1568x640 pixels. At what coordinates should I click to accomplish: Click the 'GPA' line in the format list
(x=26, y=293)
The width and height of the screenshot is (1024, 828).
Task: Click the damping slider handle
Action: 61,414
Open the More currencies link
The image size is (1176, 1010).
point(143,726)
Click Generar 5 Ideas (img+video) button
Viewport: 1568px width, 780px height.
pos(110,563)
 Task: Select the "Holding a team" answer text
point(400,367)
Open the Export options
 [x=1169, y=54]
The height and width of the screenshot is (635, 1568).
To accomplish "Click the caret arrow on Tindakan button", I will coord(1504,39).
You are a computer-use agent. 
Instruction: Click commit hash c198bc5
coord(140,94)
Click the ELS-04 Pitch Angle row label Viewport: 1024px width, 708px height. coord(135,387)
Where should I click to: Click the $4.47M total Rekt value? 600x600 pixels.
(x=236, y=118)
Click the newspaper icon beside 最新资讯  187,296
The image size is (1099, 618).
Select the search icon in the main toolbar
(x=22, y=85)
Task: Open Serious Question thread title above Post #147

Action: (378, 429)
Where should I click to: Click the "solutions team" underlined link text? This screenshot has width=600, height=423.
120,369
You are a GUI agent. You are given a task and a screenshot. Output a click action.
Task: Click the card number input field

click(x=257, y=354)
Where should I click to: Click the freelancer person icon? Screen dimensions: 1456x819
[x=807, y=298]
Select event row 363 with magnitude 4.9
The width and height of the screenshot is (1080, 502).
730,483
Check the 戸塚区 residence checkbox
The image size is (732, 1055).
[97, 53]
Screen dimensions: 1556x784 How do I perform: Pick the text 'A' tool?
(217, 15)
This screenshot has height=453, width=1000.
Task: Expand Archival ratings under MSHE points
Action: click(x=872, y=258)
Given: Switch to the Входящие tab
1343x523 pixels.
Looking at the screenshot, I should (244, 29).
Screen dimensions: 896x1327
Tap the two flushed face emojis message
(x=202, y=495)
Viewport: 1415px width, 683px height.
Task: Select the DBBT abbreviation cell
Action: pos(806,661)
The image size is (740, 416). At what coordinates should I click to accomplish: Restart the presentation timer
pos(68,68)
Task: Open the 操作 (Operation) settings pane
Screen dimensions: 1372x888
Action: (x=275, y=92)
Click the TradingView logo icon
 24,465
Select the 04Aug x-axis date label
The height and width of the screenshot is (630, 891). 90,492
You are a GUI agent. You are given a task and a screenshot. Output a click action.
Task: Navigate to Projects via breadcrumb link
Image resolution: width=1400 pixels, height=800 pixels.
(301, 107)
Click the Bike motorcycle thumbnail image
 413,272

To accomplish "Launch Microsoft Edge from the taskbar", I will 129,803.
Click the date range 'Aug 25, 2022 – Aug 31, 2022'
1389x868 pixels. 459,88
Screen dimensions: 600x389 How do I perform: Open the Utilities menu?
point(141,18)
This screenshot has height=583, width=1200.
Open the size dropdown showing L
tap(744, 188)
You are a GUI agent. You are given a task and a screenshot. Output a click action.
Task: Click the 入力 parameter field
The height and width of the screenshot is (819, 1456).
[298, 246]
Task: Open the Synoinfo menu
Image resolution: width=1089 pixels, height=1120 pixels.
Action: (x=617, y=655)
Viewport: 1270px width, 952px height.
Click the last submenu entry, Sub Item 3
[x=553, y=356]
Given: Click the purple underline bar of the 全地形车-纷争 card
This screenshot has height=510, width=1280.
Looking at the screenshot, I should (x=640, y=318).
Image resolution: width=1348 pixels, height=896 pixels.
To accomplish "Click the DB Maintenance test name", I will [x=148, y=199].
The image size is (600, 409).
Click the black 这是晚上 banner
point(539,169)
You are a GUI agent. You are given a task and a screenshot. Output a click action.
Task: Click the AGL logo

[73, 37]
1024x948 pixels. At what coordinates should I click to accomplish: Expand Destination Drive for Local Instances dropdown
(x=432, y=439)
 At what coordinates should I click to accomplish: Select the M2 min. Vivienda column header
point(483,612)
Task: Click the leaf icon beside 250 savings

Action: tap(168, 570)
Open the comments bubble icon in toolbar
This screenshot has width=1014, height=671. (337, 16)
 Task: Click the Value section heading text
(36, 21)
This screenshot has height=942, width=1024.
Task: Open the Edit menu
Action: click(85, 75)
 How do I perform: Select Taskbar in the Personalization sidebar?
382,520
******
Show every line of the records that contains the word "Select", matching case exactly.

Answer:
 Task: Select the "Holding a team" answer text
Select the search icon in the main toolbar
Select event row 363 with magnitude 4.9
Task: Select the DBBT abbreviation cell
Select the 04Aug x-axis date label
 At what coordinates should I click to accomplish: Select the M2 min. Vivienda column header
 How do I perform: Select Taskbar in the Personalization sidebar?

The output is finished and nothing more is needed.